Pirat@ges : pas un documentaire de marin d’eau douce !

Je ne peux pas vraiment dire que je suis une vraie geek. Je suis trop une “fille du livre” pour ça. Je dis souvent que je suis une “geek d’adoption”. Je trouve ça plus juste. La culture geek est une nébuleuse à laquelle j’ai délibérément choisi d’appartenir, et je pense que ça a été en partie motivé par une certaine fascination d’intellectuelle. En dehors de mon réel goût pour le code. Toujours est-il que, partant du peu que je sais des geeks et des hackers, je me disais : “c’est trop complexe à aborder avec simplement soixante minutes de film, on va encore avoir droit à du cliché sur le pirate et le no-life…”. La barre que se sont fixée les réalisateurs du documentaire Pirat@ges était très haute : l’objectif était de traduire ce que c’est que le hacking en langage de néophyte, tout en ayant de jolies images, et sans que les vrais hackers ne se sentent mal décrits. Et ils ont réussi.

Je crois qu’on peut saluer leur travail. On voit trop peu souvent, malheureusement, cette finesse d’analyse, cette éthique de ne pas trahir le sujet, cette exigence du mot adéquat, chez les journalistes, aujourd’hui. Chapeau.

C’est le deuxième reportage de France 4 que je vois (avec celui de Jeanne, souvenez-vous) et je commence à croire que cette chaîne fait vraiment du bon travail. Même verdict pour les deux. Un document juste, qui ne trahit pas les témoignages, éclairant pour un néophyte, avec une impeccable réalisation. A l’ère de WikiLeaks et d’Hadopi, un tel document va peser lourd dans la balance. J’espère que les gens regarderont à deux fois avant de commencer à dire n’importe quoi sur les hackers après ça.

Ce documentaire fait quelque chose de très sain, c’est qu’au delà de la “simple” -hum- description d’une réalité, il donne les catégories pour penser cette réalité. Il donne les outils pour ne faire ni de l’angélisme (“le milieu hacker n’est composé que par des gens gentils, épris de démocratie, et curieux de tout”), ni de la diabolisation (“Les hackers sont tous des êtres malveillants qui mettent des virus partout et piratent ma carte bleue…”). Bien sûr qu’il y a des mecs qui piratent votre carte bleue sur le Net. Mais il y en a aussi qui luttent pour la NetNeutralité et qui jamais ne pirateront une ONG parce que c’est contraire à leur éthique. Il ne faut pas mettre tout le monde dans le même sac. Après on fait des lois contre des gens qu’ont rien demandé. Je pense qu’on a, après regardé Pirat@ges, les cartes pour ne plus faire cette grossière erreur.

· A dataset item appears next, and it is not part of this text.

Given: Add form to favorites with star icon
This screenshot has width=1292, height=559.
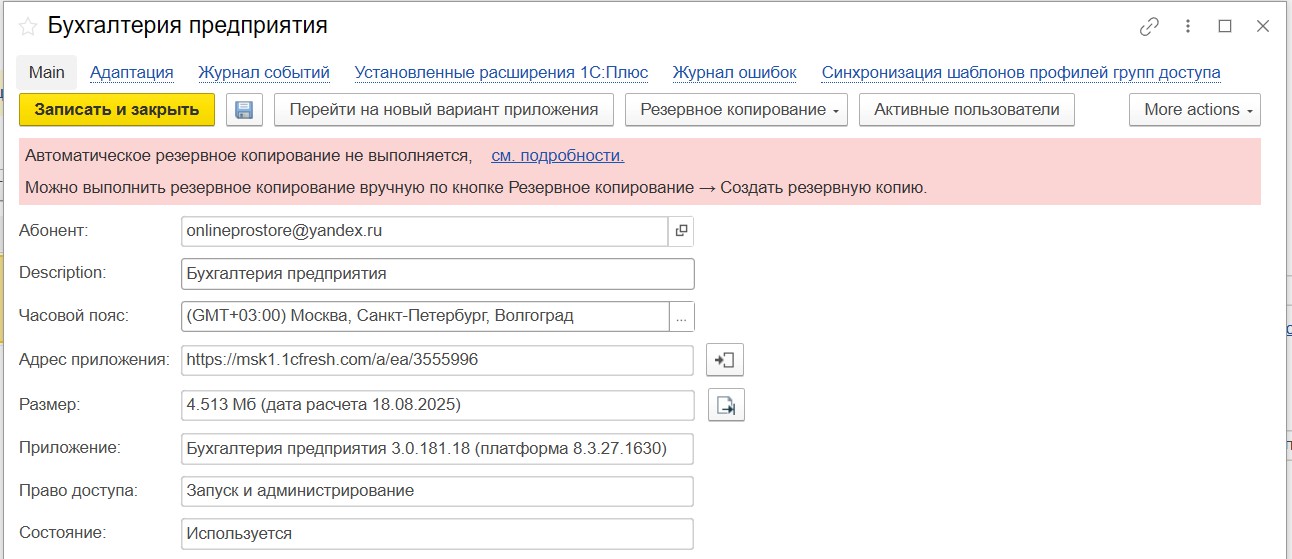Looking at the screenshot, I should (28, 27).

Le débat qui a suivi était très intéressant, et a bien éclairé les zones d’ombre qui restaient -quand il en restait- dans nos têtes. Ce ne serait pas mal qu’on diffuse aussi ce débat, si on en a gardé une trace, d’ailleurs. Il donnait un complément parfait au film. J’ai eu droit à ma petite référence philosophique (ce qui peut paraître improbable, mais citer Foucault dans ce contexte est assez pertinent…il est quand même l’auteur de Surveiller et punir) et les intervenants se complétaient vraiment bien. On regrette le bug qui a fait qu’on n’a pas pu avoir droit aux questions posées par les internautes…

Un cocktail a suivi la projection. J’ai bavardé. Retrouvé des amis. Pour revenir au point de départ de cet article et boucler la boucle, le bilan de la soirée, en plus d’avoir appris plein de choses, c’est aussi que j’ai reconnu beaucoup de choses, dans ce qui s’est dit, qui étaient en adéquation avec tout un pan de ma culture et de mes convictions, avec ma manière de concevoir ma vie et mon travail. Même ma manière de militer. Franchement, je ne regrette pas d’avoir choisi cette culture d’adoption.